If successful, listings by Arm, Instacart and Klaviyo, which also disclosed its IPO paperwork on Friday, could revitalize the U.S. IPO market, which has already seen some green shoots this year on bets that the Fed could guide the economy to a “soft landing.”
Excluding special purpose acquisition companies (SPACs), $10.3 billion has been raised via 77 IPOs so far this year, nearly double the amount in the same period in 2022, according to data from Dealogic.
“I think we’re going to see more companies kick off their (IPO) process in 2024, which is when a healthy IPO market will return,” said Mike Bellin, IPO services leader at PricewaterhouseCoopers U.S.
Instacart’s public filing comes 15 months after the San Francisco-based company submitted its IPO paperwork confidentially, a move that is typically a precursor to an imminent listing.
It had earlier aimed to list in the fourth quarter of last year, but deferred its plans as a sell-off in technology stocks and the Fed’s relentless rate hikes led to a rout in equities.
Instacart said its revenue had surged to $1.48 billion in the six months ended June 30, compared with $1.13 billion in the same period last year.
The fact that the company is churning a profit could also help it find favour among picky IPO investors, who since last year have been preferring profitable firms over ambitious but loss-making startups.
Net income was $242 million during the six-month period, compared to a $74 million loss a year earlier, Instacart said.
Goldman Sachs and JPMorgan Chase & Co.are the lead underwriters for the offering, Instacart said, adding that its shares would be listed on the Nasdaq under the symbol “CART.”
Founded in 2012, Instacart is led by Fidji Simo, who was previously head of the Facebook app. The company operates in the United States and Canada.

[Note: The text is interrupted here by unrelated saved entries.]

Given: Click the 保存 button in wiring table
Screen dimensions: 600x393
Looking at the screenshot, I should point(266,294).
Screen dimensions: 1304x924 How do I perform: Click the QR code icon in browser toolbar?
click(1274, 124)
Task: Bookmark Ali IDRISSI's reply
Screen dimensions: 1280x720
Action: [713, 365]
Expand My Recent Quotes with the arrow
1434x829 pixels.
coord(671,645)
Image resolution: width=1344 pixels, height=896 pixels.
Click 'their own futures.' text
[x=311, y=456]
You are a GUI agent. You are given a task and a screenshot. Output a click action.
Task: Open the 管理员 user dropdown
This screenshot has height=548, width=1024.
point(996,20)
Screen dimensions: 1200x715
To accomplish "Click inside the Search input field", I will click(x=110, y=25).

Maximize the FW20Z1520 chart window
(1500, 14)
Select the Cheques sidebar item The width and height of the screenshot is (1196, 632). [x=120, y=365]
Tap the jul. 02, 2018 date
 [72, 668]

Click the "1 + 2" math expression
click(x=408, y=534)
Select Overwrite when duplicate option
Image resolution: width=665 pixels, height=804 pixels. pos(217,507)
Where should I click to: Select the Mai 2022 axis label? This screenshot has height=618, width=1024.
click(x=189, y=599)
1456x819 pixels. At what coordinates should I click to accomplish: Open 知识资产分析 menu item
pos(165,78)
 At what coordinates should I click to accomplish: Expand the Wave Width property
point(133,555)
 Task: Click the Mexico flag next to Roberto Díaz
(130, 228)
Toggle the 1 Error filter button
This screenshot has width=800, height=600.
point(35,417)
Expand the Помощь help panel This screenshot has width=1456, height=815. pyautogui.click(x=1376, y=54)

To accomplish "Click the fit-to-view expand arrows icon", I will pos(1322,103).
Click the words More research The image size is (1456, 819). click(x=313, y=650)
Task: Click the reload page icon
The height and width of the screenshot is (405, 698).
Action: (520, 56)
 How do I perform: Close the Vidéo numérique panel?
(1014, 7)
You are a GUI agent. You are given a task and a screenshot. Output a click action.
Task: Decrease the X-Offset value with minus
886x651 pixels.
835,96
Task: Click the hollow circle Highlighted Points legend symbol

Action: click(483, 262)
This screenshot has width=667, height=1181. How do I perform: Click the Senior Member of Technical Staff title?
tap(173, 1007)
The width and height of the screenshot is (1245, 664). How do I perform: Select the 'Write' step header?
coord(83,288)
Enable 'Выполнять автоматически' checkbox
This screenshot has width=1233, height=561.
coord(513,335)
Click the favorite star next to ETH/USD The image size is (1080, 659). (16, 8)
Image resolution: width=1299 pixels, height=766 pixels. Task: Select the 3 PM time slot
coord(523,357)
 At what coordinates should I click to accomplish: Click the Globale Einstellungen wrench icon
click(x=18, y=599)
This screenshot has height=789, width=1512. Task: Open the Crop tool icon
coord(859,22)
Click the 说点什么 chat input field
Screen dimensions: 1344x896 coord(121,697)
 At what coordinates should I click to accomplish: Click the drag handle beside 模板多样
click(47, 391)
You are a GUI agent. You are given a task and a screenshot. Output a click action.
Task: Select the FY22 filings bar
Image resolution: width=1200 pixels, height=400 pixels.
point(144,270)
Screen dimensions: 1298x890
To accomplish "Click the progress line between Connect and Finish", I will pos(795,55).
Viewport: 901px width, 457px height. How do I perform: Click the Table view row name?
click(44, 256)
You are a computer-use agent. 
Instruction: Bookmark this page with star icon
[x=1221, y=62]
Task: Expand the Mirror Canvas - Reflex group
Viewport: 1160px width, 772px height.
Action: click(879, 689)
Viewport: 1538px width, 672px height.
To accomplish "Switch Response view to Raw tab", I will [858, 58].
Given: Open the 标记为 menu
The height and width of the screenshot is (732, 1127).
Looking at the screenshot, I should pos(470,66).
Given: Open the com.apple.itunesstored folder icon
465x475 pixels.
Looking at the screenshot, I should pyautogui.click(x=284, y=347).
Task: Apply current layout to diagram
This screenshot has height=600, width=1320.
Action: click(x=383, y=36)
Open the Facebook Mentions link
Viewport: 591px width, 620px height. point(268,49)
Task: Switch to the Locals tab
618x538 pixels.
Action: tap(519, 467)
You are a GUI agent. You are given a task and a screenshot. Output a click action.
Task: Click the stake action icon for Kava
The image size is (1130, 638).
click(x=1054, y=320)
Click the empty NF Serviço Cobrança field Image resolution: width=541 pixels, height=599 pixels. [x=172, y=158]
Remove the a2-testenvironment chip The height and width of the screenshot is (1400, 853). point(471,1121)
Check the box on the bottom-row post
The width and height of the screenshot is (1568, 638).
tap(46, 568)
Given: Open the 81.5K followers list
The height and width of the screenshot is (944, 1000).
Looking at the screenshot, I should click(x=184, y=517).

Customers can order through the Instacart app, and an Instacart “shopper” delivers the product in as little as 30 minutes.
The company has also expanded its delivery business to non-grocery goods such as those from beauty product retailer Sephora, convenience store 7-Eleven and pharmacy chain CVS Health.
According to data by Euromonitor, online grocery was set to be the largest source of growth for food and beverages in the United States in the coming years, adding nearly $100 billion in sales by 2027.
LONG ROAD TO IPO
Instacart’s tortuous path to a Nasdaq listing saw the company reportedly cut its internal valuation to as low as $10 billion in December 2022, 74% lesser than the $39 billion price tag it fetched in its last funding round more than two years ago.
Later, the company in April hiked its valuation by 18%, according to a report.
Instacart had considered a direct listing, sources told Reuters earlier. Unlike in an IPO, no shares are sold in advance in a direct listing and investors can sell their shares directly to the public.
In March 2021, the company brought on Snowflake CEO Frank Slootman, a software industry veteran behind some big IPOs, on its board.
The company filed for the IPO as “Maplebear,” the name under which it was incorporated.